The full listing must be reproduced exactly as given.

§ Source records:
"""
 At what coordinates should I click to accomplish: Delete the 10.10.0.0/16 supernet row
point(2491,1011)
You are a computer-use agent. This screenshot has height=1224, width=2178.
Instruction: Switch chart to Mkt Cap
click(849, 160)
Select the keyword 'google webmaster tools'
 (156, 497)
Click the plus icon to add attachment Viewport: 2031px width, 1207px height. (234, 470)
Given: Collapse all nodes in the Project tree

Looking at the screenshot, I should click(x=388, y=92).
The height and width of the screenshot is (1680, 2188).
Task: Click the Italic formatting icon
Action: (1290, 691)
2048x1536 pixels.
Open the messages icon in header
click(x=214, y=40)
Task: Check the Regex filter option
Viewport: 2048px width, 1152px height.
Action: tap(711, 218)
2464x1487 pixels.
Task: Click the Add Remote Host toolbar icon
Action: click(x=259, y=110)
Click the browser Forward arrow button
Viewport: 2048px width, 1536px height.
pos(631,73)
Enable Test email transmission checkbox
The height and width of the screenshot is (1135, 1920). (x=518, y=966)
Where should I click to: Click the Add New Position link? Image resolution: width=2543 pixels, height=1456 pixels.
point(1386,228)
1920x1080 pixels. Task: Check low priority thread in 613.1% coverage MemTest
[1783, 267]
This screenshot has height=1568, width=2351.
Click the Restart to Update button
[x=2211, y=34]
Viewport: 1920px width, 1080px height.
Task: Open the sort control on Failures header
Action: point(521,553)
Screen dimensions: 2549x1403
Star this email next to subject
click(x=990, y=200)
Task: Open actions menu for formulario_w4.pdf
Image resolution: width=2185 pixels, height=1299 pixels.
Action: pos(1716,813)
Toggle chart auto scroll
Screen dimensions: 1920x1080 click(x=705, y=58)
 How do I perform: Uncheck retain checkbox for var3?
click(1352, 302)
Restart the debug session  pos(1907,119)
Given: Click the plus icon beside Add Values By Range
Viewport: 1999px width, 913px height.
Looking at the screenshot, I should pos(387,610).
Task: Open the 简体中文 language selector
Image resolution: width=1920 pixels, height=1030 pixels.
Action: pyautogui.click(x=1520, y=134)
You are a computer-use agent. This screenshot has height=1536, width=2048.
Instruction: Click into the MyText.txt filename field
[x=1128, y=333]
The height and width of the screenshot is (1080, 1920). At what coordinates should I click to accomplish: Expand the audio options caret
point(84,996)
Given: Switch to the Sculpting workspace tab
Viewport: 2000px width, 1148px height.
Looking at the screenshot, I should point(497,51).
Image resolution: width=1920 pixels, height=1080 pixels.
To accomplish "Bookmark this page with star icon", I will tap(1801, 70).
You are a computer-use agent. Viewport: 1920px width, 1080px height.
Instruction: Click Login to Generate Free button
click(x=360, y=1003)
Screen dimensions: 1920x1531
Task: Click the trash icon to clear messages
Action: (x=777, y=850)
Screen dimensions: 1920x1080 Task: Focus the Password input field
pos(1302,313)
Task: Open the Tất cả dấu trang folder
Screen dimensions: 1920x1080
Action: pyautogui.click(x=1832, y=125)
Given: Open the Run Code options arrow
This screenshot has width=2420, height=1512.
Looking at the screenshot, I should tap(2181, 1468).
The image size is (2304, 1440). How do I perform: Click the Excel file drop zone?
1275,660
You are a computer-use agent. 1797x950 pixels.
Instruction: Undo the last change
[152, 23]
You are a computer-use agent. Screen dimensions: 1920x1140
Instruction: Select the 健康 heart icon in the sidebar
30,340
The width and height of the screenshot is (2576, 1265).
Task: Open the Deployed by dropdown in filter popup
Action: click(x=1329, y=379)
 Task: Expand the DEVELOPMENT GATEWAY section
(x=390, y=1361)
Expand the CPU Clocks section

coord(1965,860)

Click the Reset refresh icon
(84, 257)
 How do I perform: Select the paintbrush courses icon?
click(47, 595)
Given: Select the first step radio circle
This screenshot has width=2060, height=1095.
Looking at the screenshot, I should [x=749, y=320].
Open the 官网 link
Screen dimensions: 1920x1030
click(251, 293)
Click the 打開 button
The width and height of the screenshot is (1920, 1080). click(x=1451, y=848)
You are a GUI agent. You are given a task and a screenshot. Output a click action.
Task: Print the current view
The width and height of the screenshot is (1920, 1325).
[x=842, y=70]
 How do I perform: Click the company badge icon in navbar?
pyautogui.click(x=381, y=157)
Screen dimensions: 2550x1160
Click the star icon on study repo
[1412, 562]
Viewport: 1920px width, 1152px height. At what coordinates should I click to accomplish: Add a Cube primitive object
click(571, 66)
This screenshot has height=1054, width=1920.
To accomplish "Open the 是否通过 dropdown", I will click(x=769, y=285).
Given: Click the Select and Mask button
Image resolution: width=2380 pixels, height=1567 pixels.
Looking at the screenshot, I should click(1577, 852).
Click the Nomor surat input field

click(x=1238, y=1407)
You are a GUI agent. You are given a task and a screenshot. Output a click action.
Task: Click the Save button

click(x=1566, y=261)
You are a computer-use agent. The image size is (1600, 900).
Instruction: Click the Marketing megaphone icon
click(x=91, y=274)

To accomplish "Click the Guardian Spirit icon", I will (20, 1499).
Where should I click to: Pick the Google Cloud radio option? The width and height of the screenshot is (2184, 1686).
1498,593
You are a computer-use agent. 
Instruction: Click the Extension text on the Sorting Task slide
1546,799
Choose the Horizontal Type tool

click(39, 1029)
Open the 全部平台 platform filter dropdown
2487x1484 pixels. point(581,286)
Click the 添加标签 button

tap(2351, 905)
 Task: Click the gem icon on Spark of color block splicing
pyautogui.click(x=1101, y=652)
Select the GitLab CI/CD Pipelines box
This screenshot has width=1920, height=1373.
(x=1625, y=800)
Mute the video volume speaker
"""
§ Task answer:
 At what coordinates should I click to accomplish: Delete the 10.10.0.0/16 supernet row
point(2491,1011)
You are a computer-use agent. This screenshot has height=1224, width=2178.
Instruction: Switch chart to Mkt Cap
click(849, 160)
Select the keyword 'google webmaster tools'
 (156, 497)
Click the plus icon to add attachment Viewport: 2031px width, 1207px height. (234, 470)
Given: Collapse all nodes in the Project tree

Looking at the screenshot, I should click(x=388, y=92).
The height and width of the screenshot is (1680, 2188).
Task: Click the Italic formatting icon
Action: (1290, 691)
2048x1536 pixels.
Open the messages icon in header
click(x=214, y=40)
Task: Check the Regex filter option
Viewport: 2048px width, 1152px height.
Action: tap(711, 218)
2464x1487 pixels.
Task: Click the Add Remote Host toolbar icon
Action: click(x=259, y=110)
Click the browser Forward arrow button
Viewport: 2048px width, 1536px height.
pos(631,73)
Enable Test email transmission checkbox
The height and width of the screenshot is (1135, 1920). (x=518, y=966)
Where should I click to: Click the Add New Position link? Image resolution: width=2543 pixels, height=1456 pixels.
point(1386,228)
1920x1080 pixels. Task: Check low priority thread in 613.1% coverage MemTest
[1783, 267]
This screenshot has height=1568, width=2351.
Click the Restart to Update button
[x=2211, y=34]
Viewport: 1920px width, 1080px height.
Task: Open the sort control on Failures header
Action: point(521,553)
Screen dimensions: 2549x1403
Star this email next to subject
click(x=990, y=200)
Task: Open actions menu for formulario_w4.pdf
Image resolution: width=2185 pixels, height=1299 pixels.
Action: pos(1716,813)
Toggle chart auto scroll
Screen dimensions: 1920x1080 click(x=705, y=58)
 How do I perform: Uncheck retain checkbox for var3?
click(1352, 302)
Restart the debug session  pos(1907,119)
Given: Click the plus icon beside Add Values By Range
Viewport: 1999px width, 913px height.
Looking at the screenshot, I should pos(387,610).
Task: Open the 简体中文 language selector
Image resolution: width=1920 pixels, height=1030 pixels.
Action: pyautogui.click(x=1520, y=134)
You are a computer-use agent. This screenshot has height=1536, width=2048.
Instruction: Click into the MyText.txt filename field
[x=1128, y=333]
The height and width of the screenshot is (1080, 1920). At what coordinates should I click to accomplish: Expand the audio options caret
point(84,996)
Given: Switch to the Sculpting workspace tab
Viewport: 2000px width, 1148px height.
Looking at the screenshot, I should point(497,51).
Image resolution: width=1920 pixels, height=1080 pixels.
To accomplish "Bookmark this page with star icon", I will tap(1801, 70).
You are a computer-use agent. Viewport: 1920px width, 1080px height.
Instruction: Click Login to Generate Free button
click(x=360, y=1003)
Screen dimensions: 1920x1531
Task: Click the trash icon to clear messages
Action: (x=777, y=850)
Screen dimensions: 1920x1080 Task: Focus the Password input field
pos(1302,313)
Task: Open the Tất cả dấu trang folder
Screen dimensions: 1920x1080
Action: pyautogui.click(x=1832, y=125)
Given: Open the Run Code options arrow
This screenshot has width=2420, height=1512.
Looking at the screenshot, I should tap(2181, 1468).
The image size is (2304, 1440). How do I perform: Click the Excel file drop zone?
1275,660
You are a computer-use agent. 1797x950 pixels.
Instruction: Undo the last change
[152, 23]
You are a computer-use agent. Screen dimensions: 1920x1140
Instruction: Select the 健康 heart icon in the sidebar
30,340
The width and height of the screenshot is (2576, 1265).
Task: Open the Deployed by dropdown in filter popup
Action: click(x=1329, y=379)
 Task: Expand the DEVELOPMENT GATEWAY section
(x=390, y=1361)
Expand the CPU Clocks section

coord(1965,860)

Click the Reset refresh icon
(84, 257)
 How do I perform: Select the paintbrush courses icon?
click(47, 595)
Given: Select the first step radio circle
This screenshot has width=2060, height=1095.
Looking at the screenshot, I should [x=749, y=320].
Open the 官网 link
Screen dimensions: 1920x1030
click(251, 293)
Click the 打開 button
The width and height of the screenshot is (1920, 1080). click(x=1451, y=848)
You are a GUI agent. You are given a task and a screenshot. Output a click action.
Task: Print the current view
The width and height of the screenshot is (1920, 1325).
[x=842, y=70]
 How do I perform: Click the company badge icon in navbar?
pyautogui.click(x=381, y=157)
Screen dimensions: 2550x1160
Click the star icon on study repo
[1412, 562]
Viewport: 1920px width, 1152px height. At what coordinates should I click to accomplish: Add a Cube primitive object
click(571, 66)
This screenshot has height=1054, width=1920.
To accomplish "Open the 是否通过 dropdown", I will click(x=769, y=285).
Given: Click the Select and Mask button
Image resolution: width=2380 pixels, height=1567 pixels.
Looking at the screenshot, I should click(1577, 852).
Click the Nomor surat input field

click(x=1238, y=1407)
You are a GUI agent. You are given a task and a screenshot. Output a click action.
Task: Click the Save button

click(x=1566, y=261)
You are a computer-use agent. The image size is (1600, 900).
Instruction: Click the Marketing megaphone icon
click(x=91, y=274)

To accomplish "Click the Guardian Spirit icon", I will (20, 1499).
Where should I click to: Pick the Google Cloud radio option? The width and height of the screenshot is (2184, 1686).
1498,593
You are a computer-use agent. 
Instruction: Click the Extension text on the Sorting Task slide
1546,799
Choose the Horizontal Type tool

click(39, 1029)
Open the 全部平台 platform filter dropdown
2487x1484 pixels. point(581,286)
Click the 添加标签 button

tap(2351, 905)
 Task: Click the gem icon on Spark of color block splicing
pyautogui.click(x=1101, y=652)
Select the GitLab CI/CD Pipelines box
This screenshot has width=1920, height=1373.
(x=1625, y=800)
Mute the video volume speaker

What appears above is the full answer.